▶ Entries supplied

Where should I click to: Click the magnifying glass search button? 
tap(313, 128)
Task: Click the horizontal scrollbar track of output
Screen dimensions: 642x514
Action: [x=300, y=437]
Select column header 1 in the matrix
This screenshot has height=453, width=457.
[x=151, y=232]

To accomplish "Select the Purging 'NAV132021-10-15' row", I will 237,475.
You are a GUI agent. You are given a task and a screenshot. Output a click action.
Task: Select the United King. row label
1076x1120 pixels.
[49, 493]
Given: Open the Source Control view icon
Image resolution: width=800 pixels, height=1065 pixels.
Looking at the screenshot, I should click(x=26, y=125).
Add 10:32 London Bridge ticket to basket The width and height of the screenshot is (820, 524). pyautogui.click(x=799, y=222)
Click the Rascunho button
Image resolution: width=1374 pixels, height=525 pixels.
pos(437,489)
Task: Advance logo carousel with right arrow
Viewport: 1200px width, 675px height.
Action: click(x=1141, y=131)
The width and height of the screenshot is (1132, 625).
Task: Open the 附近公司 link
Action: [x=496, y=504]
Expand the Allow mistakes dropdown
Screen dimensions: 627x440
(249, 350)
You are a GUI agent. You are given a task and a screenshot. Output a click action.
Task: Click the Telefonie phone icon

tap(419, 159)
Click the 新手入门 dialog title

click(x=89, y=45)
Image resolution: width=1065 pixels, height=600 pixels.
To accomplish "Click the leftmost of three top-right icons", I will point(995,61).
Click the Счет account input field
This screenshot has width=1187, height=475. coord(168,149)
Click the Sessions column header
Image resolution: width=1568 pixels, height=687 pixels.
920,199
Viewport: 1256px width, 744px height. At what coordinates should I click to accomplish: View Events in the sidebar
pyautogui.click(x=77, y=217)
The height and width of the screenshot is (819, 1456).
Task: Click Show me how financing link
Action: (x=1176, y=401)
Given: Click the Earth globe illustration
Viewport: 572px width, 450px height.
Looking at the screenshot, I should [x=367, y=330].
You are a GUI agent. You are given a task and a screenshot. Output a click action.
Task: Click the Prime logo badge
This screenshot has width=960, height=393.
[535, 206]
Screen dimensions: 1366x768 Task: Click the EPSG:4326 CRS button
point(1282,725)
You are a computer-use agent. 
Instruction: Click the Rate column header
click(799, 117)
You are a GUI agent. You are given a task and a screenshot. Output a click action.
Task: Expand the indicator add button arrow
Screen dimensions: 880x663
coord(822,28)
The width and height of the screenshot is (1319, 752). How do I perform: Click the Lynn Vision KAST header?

▶ Problem description
Write out the full listing exactly as given.

▶ Your solution
Where should I click to: Click the magnifying glass search button? 
tap(313, 128)
Task: Click the horizontal scrollbar track of output
Screen dimensions: 642x514
Action: [x=300, y=437]
Select column header 1 in the matrix
This screenshot has height=453, width=457.
[x=151, y=232]

To accomplish "Select the Purging 'NAV132021-10-15' row", I will 237,475.
You are a GUI agent. You are given a task and a screenshot. Output a click action.
Task: Select the United King. row label
1076x1120 pixels.
[49, 493]
Given: Open the Source Control view icon
Image resolution: width=800 pixels, height=1065 pixels.
Looking at the screenshot, I should click(x=26, y=125).
Add 10:32 London Bridge ticket to basket The width and height of the screenshot is (820, 524). pyautogui.click(x=799, y=222)
Click the Rascunho button
Image resolution: width=1374 pixels, height=525 pixels.
pos(437,489)
Task: Advance logo carousel with right arrow
Viewport: 1200px width, 675px height.
Action: click(x=1141, y=131)
The width and height of the screenshot is (1132, 625).
Task: Open the 附近公司 link
Action: [x=496, y=504]
Expand the Allow mistakes dropdown
Screen dimensions: 627x440
(249, 350)
You are a GUI agent. You are given a task and a screenshot. Output a click action.
Task: Click the Telefonie phone icon

tap(419, 159)
Click the 新手入门 dialog title

click(x=89, y=45)
Image resolution: width=1065 pixels, height=600 pixels.
To accomplish "Click the leftmost of three top-right icons", I will point(995,61).
Click the Счет account input field
This screenshot has width=1187, height=475. coord(168,149)
Click the Sessions column header
Image resolution: width=1568 pixels, height=687 pixels.
920,199
Viewport: 1256px width, 744px height. At what coordinates should I click to accomplish: View Events in the sidebar
pyautogui.click(x=77, y=217)
The height and width of the screenshot is (819, 1456).
Task: Click Show me how financing link
Action: (x=1176, y=401)
Given: Click the Earth globe illustration
Viewport: 572px width, 450px height.
Looking at the screenshot, I should [x=367, y=330].
You are a GUI agent. You are given a task and a screenshot. Output a click action.
Task: Click the Prime logo badge
This screenshot has width=960, height=393.
[535, 206]
Screen dimensions: 1366x768 Task: Click the EPSG:4326 CRS button
point(1282,725)
You are a computer-use agent. 
Instruction: Click the Rate column header
click(799, 117)
You are a GUI agent. You are given a task and a screenshot. Output a click action.
Task: Expand the indicator add button arrow
Screen dimensions: 880x663
coord(822,28)
The width and height of the screenshot is (1319, 752). How do I perform: Click the Lynn Vision KAST header?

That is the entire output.